So, spam. I knew I’d end up with a fair amount of it on this blog, which is why comments are all moderated. It doesn’t really bother me that much anymore, as I’ve just accepted it as a fact on the Internet. So the fact that I’m getting comment spam doesn’t aggravate me – once The Googles had crawled my site, I knew I’d be getting spam.

Sure, the comment spam is stupid – I mean, they make it as generic as possible in order to get it through spam filters, after all, so it reads like some air-headed ditzy human decided to post something just to make himself or herself look like he/she’s participating.

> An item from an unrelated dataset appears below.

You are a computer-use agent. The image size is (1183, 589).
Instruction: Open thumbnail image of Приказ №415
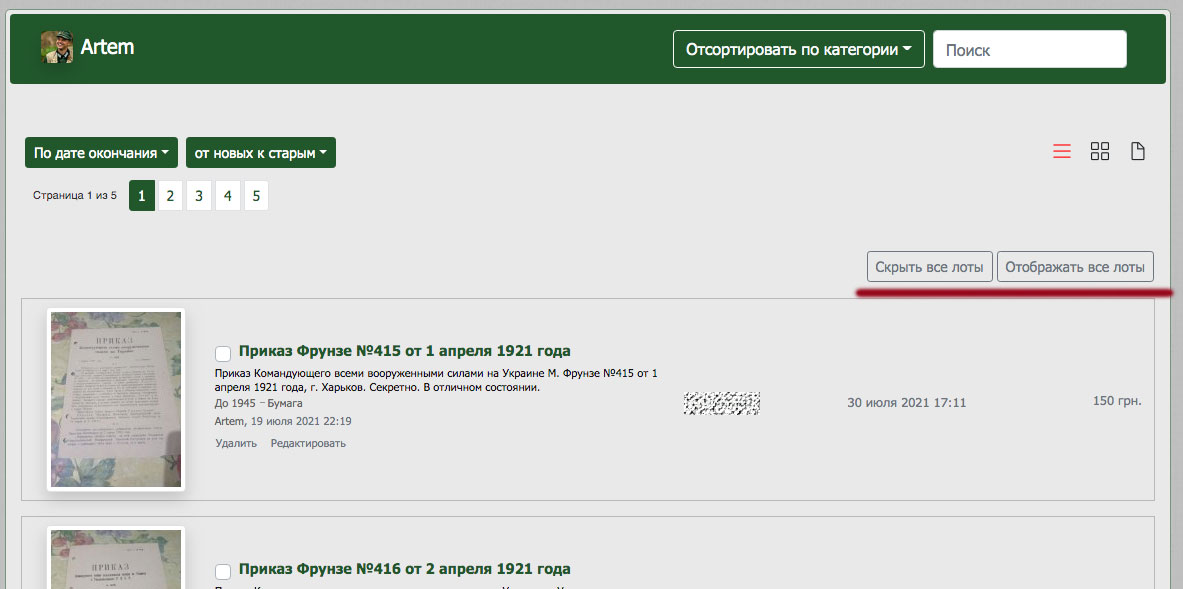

No, the part that pisses me off are the typos.  Intentional typos, that is.

Screenshot of comments

Read those.  Read them carefully.  Each one of these were obviously from the same spam engine, as they all have the same things in common.

  1. They all make as generic of a comment as possible.
  2. They all use generally proper English grammar – probably above that of the average commenter on any particular popular website.
  3. All of their comments have two clauses – either two independent clauses, one independent and one dependent clause, or one independent clause and one interjection.
  4. All of them have a typo no human would be likely to make.

What do I mean by the last one?  Use the four above screenshotted spam posts as examples.

  1. “Supreoir” vs. “Superior”.  Two transpositions in the same word, and a word that isn’t very common for standard speech.  This is probably the most “possible” of the typos mentioned in here, and even then they are flawed.  Both of them are unlikely to be made in the same sentence because they’re on the same side of the keyboard – that is, you aren’t making a typo because of hitting a key with one hand a smidge to early, or even hitting it in a wrong key order.  Have you ever noticed that you’ll typo the word “pre” as “per”?  Most people, assuming they aren’t hunt-n-peck style typers, are used to hitting keys with fingers starting with the outermost fingers (pinkies) and going in toward index fingers; meaning you’re far more likely to type “per” as “pre” than the other way around.
    Since “Superior” isn’t that common of a word, chances are that someone that didn’t know how to spell it would just choose a different word – especially due to the awkward phrasing.  Obviously not human, they FAIL the Turing test.
  2. “Wheoevr” vs. “Whoever”.  Roaming letter typo; moving a letter from the end of the compound word to the beginning.  How the HELL would a human screw that one up that badly?  It is a compound word consisting of two very common words.  If someone were that bad at spelling, chances are they would have misspelled “article” before “whoever”.  Turing test FAIL.
  3. “Srtighat” vs. “Straight”.  Okay, this one is just bizarre – one letter transposition (‘t’ <-> ‘r’) and one roaming letter (the ‘a’ needs to be moved to the third letter in).  If it weren’t for context in that comment, I’d probably never figure out what the hell they were trying to say.  To be fair, “srtaight” is actually a fairly typical typo, but who the hell would move the ‘a’ to make a ‘ghat’ sound at the end and somehow not misspell “sensible”?  Once more, FAIL.
  4. “Thgouht” vs. “Thought”.  Yet another roaming letter situation, but they roamed the wrong letter.  Someone capable of spelling ‘thought’ would NEVER move that ‘g’, as that’s a hard constant in that word once you move it.  “Thought” may be a word commonly misspelled, but definitely not by spelling it like that.  At least this comment didn’t use any other hard-to-spell words, but still an obvious bot.  FAIL.

Come on spammers, you can do better than that!